FAQ Access to Sensitive Archival Records
Official records requiring the application of security measures (exempted from disclosure) must be classified as " restricted", "confidential", "secret" or "top secret" in terms of the Minimum Information Security Standards (MISS).
In terms of the Promotion of Access to Information Act (Act No. 2 of 2000, as amended) and Protection of Personal Information Act (Act No. 4 of 2013) sensitive records are defined as those records that contains information that is of a personal, or confidential, or harmful nature.

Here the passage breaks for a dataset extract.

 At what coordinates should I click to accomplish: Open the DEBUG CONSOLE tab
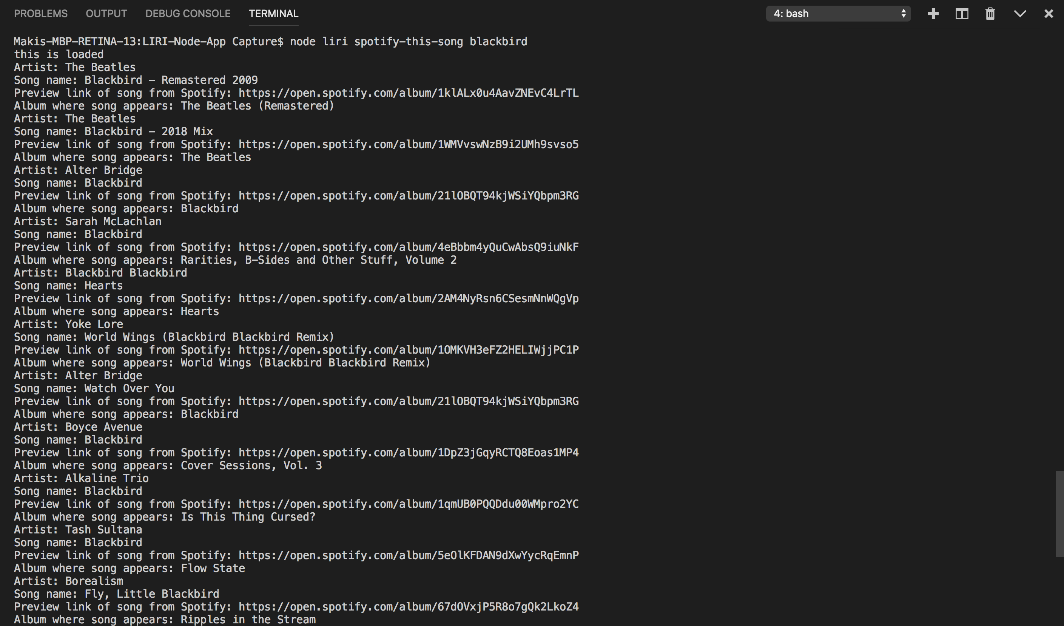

PAIA stands for the Promotion of Access to Information Act (Act No. 2 of 2000, as amended). This legislation allows for access to information which is held by both the state and private bodies. It is also the legislation that the National Archives uses to determine access to the archival records in its holdings.
In terms of the Promotion of Access to Information Act (Act No. 2 of 2000, as amended) the National Archives has to respond back to the requester within 30 calendar days. In circumstances as set out in the Act this period can be extended for another 30 calendar days.The National Archives strives to respond within 7 calendar days, but this is not always possible especially if other role players have to be consulted or a large number of requests are received at the same time.
POPIA stands for the Protection of Personal Information Act (Act No. 4 of 2013). The purpose of this Act includes the promotion and the protection of personal information processed by public and private bodies; the introduction of certain conditions so as to establish minimum requirements for the processing of personal information; the establishment of a Information Regulator; the issuing of codes of conduct; the provision for the rights of persons regarding unsolicited electronic communications and automated decision making; the regulation of the flow of personal information across the borders of the Republic.
Personal Information relates to an identifiable, living, natural person, and where applicable, an identifiable, existing juristic person, including, but not limited to: race, gender, sex, physical or mental health, age, disability, religion, belief, culture, language, birth, education, medical history, financial history, criminal history, employment history, biometric information, ID number, e-mail address, physical address, telephone number, private or confidential correspondence, the personal views of the person, the views or opinions of another individual about a person.
"MISS" stands for the Minimum Information Security Standards which was created by the State Security Agency as an official government policy document on information security.